Friday, March 18, 2005

The Steroid Show strikes out (and other annoying sports puns)

http://www.washingtonpost.com/wp-dyn/articles/A43422-2005Mar17.html

Question: If an athlete testifies about steroids and no cameras capture it, will we have to worry about any more athletes testifying?

It’s a silly question, I know, because there is no way we could have realistically expected TV news cameras to ignore this spectacle. The lure of baseball’s best, elbow-to-elbow, scowling and sobbing, proved irresistible to most Americans, whether they were baseball fans or not. So the cameras lined up, the politicians pontificated, and the players evaded. Reporters fired sports clichés faster and less accurately than a Curt Schilling fastball. The steroid show was in full swing.

Was any of this news? I’m sure there are a million ways to justify coverage, but did we learn anything useful?

Well, just in case you started pondering any of these questions, Congress of-fered up this convenient rationalization: This is for the kids.

That’s right. Mark McGwire and company were hauled in front of The House Government Reform Committee to set an example to kids all over. Listen up kids, if you take steroids, you might break baseball’s most cherished records but you will eventually face a day of embarrassment in front of our nation’s legislators. Scared straight now?

Here’s an idea: if you really want to scare kids off of steroids, make baseball players show us how the drugs really affect them.

According to webmd.com, men who use steroids might develop breasts, have their testicles shrink, experience impotency, become bald, get acne, and de-velop jaundice. Now those are real deterrents not to mention great TV. Let the cameras line up to see Mark McGwire with breasts. So Jose Canseco isn’t bald yet, but there is a long line of other effects that we could explore with parental warning. Are those pimples on your back, Sammy?

But no…. We have to suffer through politicians asking the tough ones: Do you think using steroids is cheating? Are you kidding?
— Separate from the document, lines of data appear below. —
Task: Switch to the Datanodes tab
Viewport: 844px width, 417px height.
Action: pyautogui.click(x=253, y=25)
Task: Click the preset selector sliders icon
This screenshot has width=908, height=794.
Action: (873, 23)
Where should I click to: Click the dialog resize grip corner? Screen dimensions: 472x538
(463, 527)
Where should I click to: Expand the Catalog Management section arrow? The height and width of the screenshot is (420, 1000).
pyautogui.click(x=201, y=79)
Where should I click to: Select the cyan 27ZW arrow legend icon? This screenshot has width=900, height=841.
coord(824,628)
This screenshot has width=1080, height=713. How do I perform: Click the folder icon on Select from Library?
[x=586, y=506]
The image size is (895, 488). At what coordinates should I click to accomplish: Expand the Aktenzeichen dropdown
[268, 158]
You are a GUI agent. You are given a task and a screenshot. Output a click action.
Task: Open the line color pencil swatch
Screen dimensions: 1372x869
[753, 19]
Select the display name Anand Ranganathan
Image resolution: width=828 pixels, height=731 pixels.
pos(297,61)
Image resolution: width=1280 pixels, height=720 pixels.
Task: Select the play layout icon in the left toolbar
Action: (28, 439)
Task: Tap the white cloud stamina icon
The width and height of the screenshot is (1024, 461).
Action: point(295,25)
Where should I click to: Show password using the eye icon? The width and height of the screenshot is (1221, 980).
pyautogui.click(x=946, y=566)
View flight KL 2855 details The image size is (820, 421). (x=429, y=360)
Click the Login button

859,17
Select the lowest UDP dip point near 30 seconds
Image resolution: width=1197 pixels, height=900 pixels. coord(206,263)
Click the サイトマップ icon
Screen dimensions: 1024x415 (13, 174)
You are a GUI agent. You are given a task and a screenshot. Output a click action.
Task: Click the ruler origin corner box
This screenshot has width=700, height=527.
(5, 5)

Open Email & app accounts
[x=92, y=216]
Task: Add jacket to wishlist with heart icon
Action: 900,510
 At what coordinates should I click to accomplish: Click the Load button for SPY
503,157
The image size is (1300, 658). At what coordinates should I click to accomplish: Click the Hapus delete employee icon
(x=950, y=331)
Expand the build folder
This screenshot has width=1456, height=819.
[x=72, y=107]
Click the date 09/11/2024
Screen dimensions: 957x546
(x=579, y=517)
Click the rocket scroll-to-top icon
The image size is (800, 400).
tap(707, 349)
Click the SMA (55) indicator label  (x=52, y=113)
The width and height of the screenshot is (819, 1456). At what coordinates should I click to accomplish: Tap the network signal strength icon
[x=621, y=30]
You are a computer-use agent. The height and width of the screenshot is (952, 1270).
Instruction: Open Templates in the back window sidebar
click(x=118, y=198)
You subpoena star sluggers under the guise of serving the public and you inquire, “Is it cheating?”

Why are the networks even covering that? During the political conventions, broadcast networks boycotted much of the proceedings because they bemoaned them as being too boring and too scripted. Can’t we apply the same standard here? Please? For the kids?

I guarantee you if the athletes testify and no cameras show up, Congress will move on to real work.